Sec. 67. Subsection (b) of section 38a-480 of the general statutes is repealed and the following is substituted in lieu thereof (Effective October 1, 2015):

(b) [The] Except as otherwise provided in this title, the provisions of sections 38a-481 to 38a-488, inclusive, as amended by this act, 38a-492, 38a-502 and 38a-505 shall not apply to any subscriber contract issued by a health care center.

Sec. 68. Section 38a-512 of the general statutes is repealed and the following is substituted in lieu thereof (Effective October 1, 2015):

Any policy providing major medical expense coverage [which] that is written to complement underlying hospital, medical and surgical expense coverage [, unless otherwise specifically provided,] shall not be required, unless otherwise specifically provided, to include the benefits required in the underlying hospital, medical and surgical expense coverage. [The] Except as otherwise provided in this title, the provisions of sections 38a-513, as amended by this act, 38a-529, 38a-532, 38a-545 and 38a-547 shall not apply to any subscriber contract issued by a health care center.

Sec. 69. Section 38a-336 of the general statutes, as amended by section 1 of public act 14-20, is repealed and the following is substituted in lieu thereof (Effective October 1, 2015):

(a) (1) (A) Each automobile liability insurance policy shall provide insurance, herein called uninsured and underinsured motorist coverage, in accordance with the regulations adopted pursuant to section 38a-334, with limits for bodily injury or death not less than those specified in subsection (a) of section 14-112, for the protection of persons insured thereunder who are legally entitled to recover damages because of bodily injury, including death resulting therefrom, from owners or operators of uninsured motor vehicles and underinsured motor vehicles and insured motor vehicles, the insurer of which becomes insolvent prior to payment of such damages. [, because of bodily injury, including death resulting therefrom. ]

(B) Each insurer licensed to write automobile liability insurance in this state shall provide uninsured and underinsured [motorists] motorist coverage with limits requested by any named insured upon payment of the appropriate premium, provided each such insurer shall offer such coverage with limits that are twice the limits of the bodily injury coverage of the policy issued to the named insured. The insured's selection of uninsured and underinsured motorist coverage shall apply to all subsequent renewals of coverage and to all policies or endorsements [which] that extend, change, supersede or replace an existing policy issued to the named insured, unless changed in writing by any named insured.

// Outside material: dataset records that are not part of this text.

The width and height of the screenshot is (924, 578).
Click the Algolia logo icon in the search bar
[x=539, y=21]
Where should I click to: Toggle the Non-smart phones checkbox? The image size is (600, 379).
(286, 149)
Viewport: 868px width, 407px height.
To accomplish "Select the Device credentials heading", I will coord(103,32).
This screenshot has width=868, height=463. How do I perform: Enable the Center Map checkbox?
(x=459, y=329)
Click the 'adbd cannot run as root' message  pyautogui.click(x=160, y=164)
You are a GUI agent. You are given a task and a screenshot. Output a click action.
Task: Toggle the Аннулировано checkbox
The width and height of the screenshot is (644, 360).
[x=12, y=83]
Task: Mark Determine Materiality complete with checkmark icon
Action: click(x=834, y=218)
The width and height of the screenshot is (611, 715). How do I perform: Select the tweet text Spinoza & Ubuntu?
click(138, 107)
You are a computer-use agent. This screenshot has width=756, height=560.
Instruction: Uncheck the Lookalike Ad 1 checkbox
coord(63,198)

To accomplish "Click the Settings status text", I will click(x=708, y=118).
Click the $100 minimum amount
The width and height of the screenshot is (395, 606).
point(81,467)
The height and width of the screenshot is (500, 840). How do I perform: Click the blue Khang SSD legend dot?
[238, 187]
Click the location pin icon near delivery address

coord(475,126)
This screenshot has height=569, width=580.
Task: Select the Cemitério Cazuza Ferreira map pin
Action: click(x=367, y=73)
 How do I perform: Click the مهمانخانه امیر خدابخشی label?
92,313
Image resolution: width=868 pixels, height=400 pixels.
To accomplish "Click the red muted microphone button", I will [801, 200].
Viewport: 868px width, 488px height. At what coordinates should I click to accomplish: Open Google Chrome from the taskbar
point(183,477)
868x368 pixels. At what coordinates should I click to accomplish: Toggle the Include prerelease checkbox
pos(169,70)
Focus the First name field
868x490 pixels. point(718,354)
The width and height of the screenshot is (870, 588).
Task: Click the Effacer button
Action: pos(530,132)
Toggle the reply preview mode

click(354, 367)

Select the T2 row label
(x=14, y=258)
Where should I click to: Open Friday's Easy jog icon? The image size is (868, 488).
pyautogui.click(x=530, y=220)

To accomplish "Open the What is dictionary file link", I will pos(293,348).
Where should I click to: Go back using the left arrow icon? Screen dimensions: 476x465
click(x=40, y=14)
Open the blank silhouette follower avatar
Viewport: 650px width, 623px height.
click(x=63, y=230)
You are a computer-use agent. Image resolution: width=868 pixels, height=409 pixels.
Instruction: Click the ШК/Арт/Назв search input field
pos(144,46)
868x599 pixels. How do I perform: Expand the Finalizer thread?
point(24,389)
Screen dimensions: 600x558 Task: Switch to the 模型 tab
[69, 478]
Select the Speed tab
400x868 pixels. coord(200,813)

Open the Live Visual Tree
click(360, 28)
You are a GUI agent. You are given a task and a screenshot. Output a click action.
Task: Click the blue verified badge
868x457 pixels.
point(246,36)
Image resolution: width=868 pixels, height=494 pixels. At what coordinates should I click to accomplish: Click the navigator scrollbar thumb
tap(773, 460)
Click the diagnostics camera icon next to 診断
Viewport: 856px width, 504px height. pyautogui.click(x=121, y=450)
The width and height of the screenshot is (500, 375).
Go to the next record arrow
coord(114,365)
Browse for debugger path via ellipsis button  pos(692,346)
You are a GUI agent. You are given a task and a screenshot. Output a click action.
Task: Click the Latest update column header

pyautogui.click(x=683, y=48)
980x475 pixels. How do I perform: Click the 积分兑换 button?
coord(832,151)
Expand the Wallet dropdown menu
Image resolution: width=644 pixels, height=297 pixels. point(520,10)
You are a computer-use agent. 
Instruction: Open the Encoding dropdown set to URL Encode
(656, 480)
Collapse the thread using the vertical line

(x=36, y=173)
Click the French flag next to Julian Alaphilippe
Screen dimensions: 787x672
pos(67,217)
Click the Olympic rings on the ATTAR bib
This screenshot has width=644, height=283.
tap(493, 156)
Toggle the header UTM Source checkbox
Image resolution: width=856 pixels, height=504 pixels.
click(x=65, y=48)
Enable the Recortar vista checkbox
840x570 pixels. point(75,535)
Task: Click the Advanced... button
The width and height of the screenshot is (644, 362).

(C) No insurer shall be required to provide uninsured and underinsured motorist coverage to [(A)] (i) a named insured or relatives residing in [his] the named insured's household when occupying, or struck as a pedestrian by, an uninsured or underinsured motor vehicle or a motorcycle that is owned by the named insured, except as provided in subparagraph (D) of this subdivision, or [(B)] (ii) any insured occupying an uninsured or underinsured motor vehicle or motorcycle that is owned by such insured.

(D) For each automobile liability insurance policy issued or renewed on or after October 1, 2014, an insurer shall not deny uninsured motorist coverage to a named insured or any relative residing in the named insured's household solely on the basis that the named insured or such relative was struck as a pedestrian by a motor vehicle or motorcycle, during the theft of such motor vehicle or motorcycle, that is owned by the named insured and listed as a covered motor vehicle on the named insured's policy.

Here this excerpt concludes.